Present the records from the line with "Click the open process computer icon" up to and including the line with "(x=16, y=54)" as a JSON list of strings, one string per line and no blank lines. Leave the pictures out of the answer.

- _Input material_:
==========

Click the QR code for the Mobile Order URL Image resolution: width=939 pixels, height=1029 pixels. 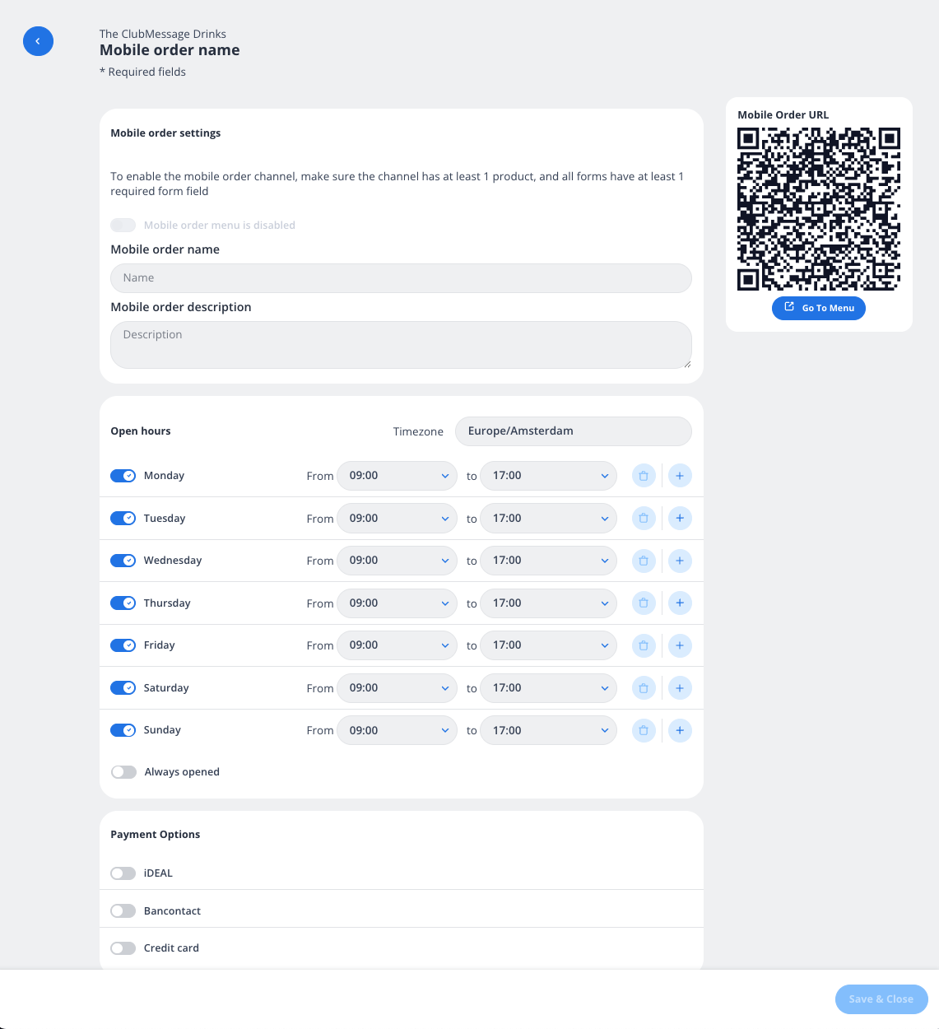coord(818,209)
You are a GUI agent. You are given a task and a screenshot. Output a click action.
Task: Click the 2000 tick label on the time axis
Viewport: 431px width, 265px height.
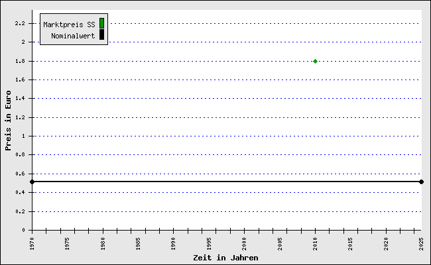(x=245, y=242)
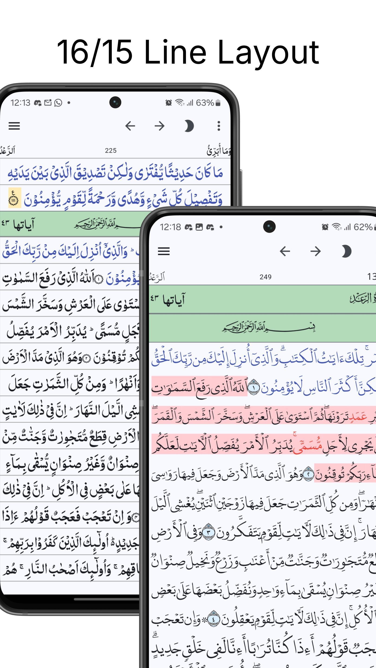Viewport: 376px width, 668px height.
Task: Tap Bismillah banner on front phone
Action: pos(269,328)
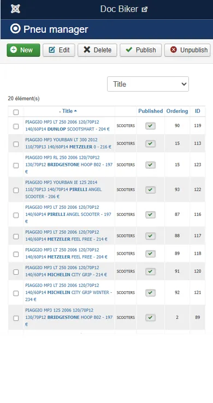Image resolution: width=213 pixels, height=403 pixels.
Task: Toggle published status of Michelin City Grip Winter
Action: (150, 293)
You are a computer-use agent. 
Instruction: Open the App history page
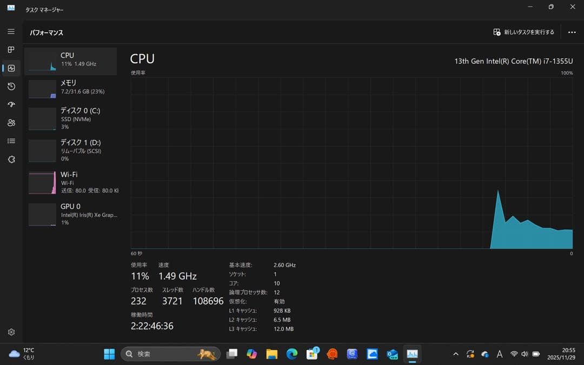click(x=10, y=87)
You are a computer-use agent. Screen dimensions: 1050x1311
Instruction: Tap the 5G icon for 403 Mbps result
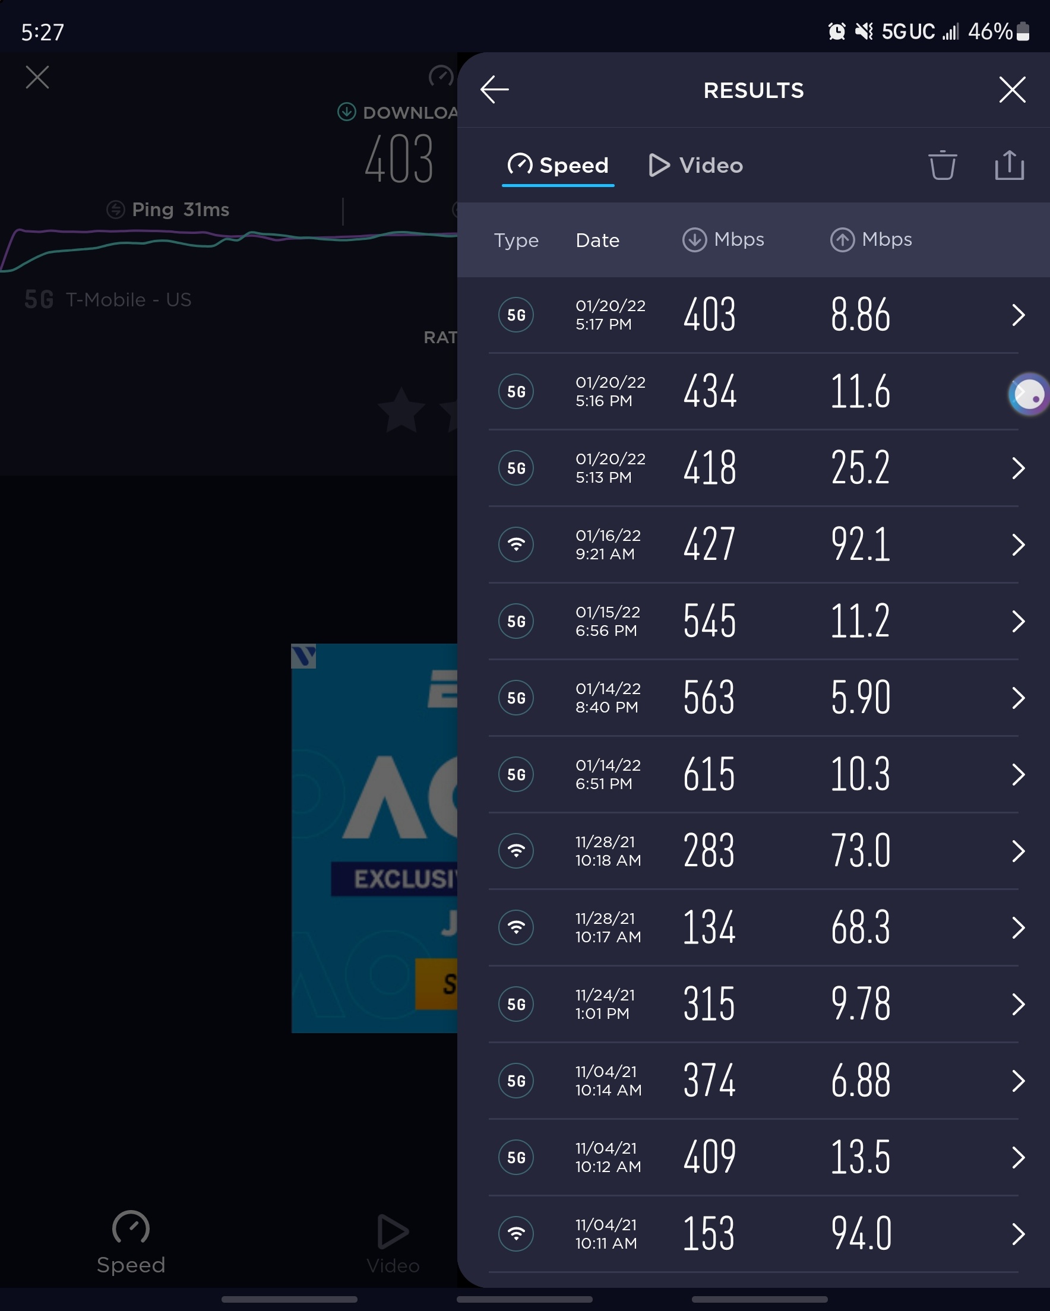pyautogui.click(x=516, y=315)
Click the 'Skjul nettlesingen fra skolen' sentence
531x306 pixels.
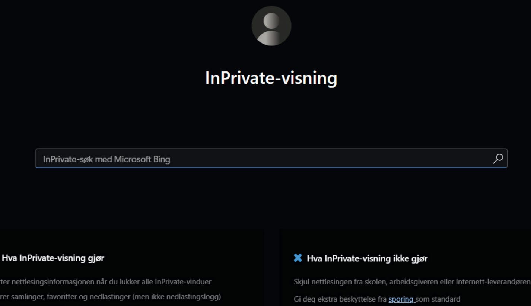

==========

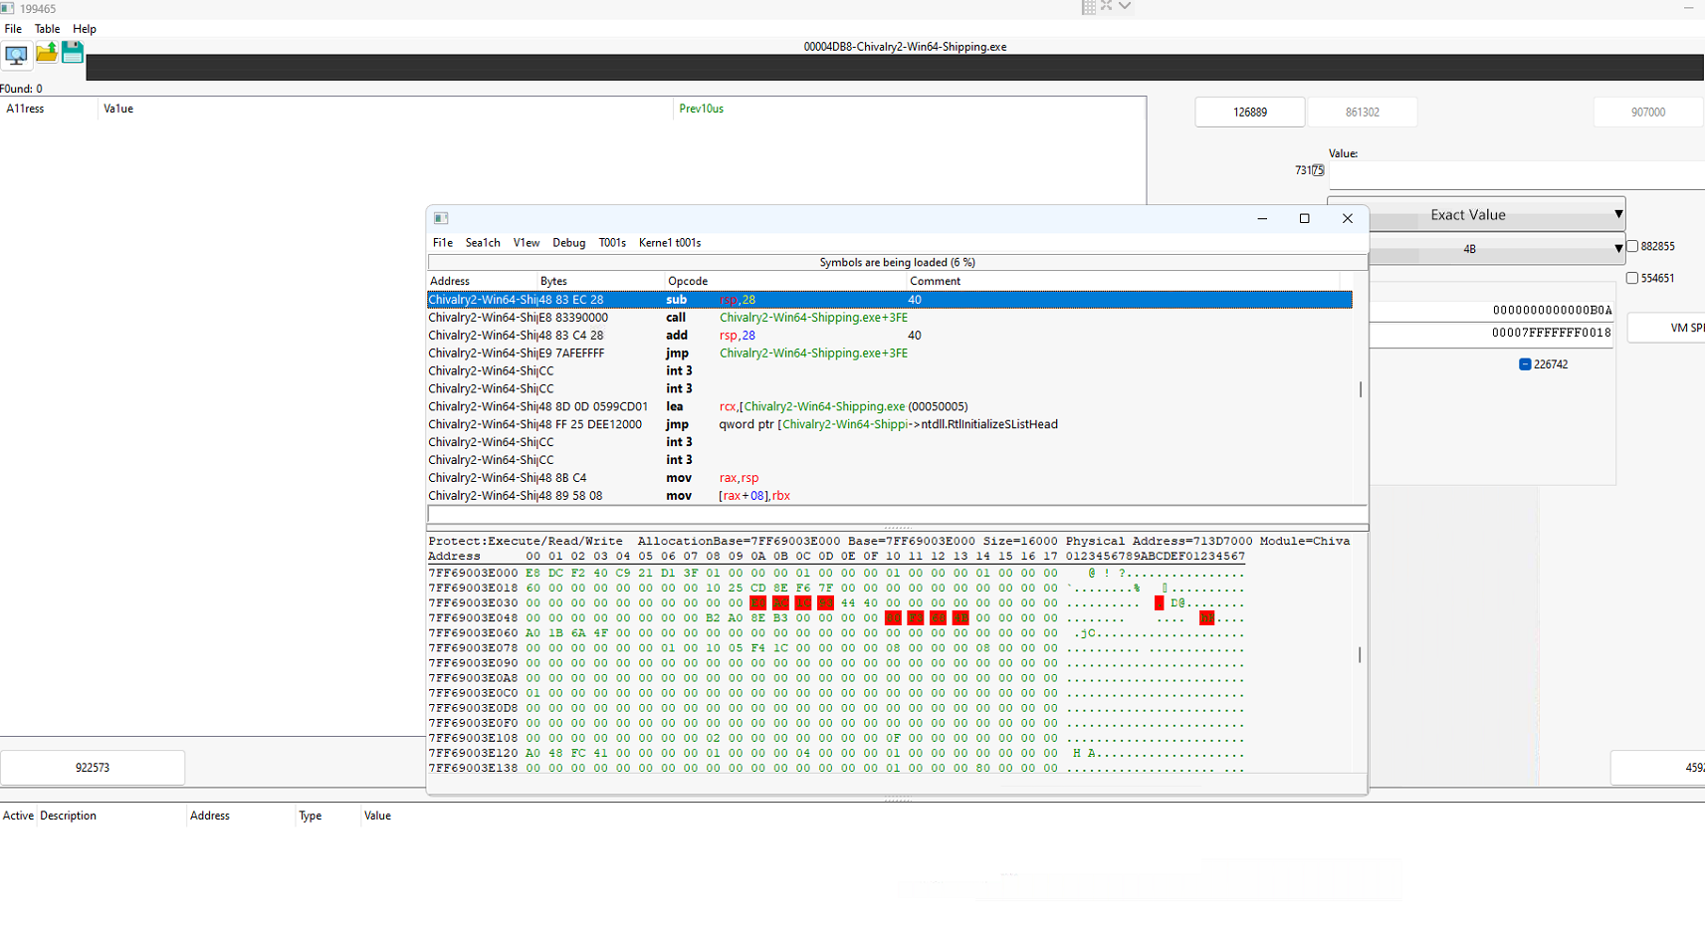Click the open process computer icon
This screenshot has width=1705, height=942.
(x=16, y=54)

==========

- _Completed task_:
[
  "Click the open process computer icon",
  "This screenshot has width=1705, height=942.",
  "(x=16, y=54)"
]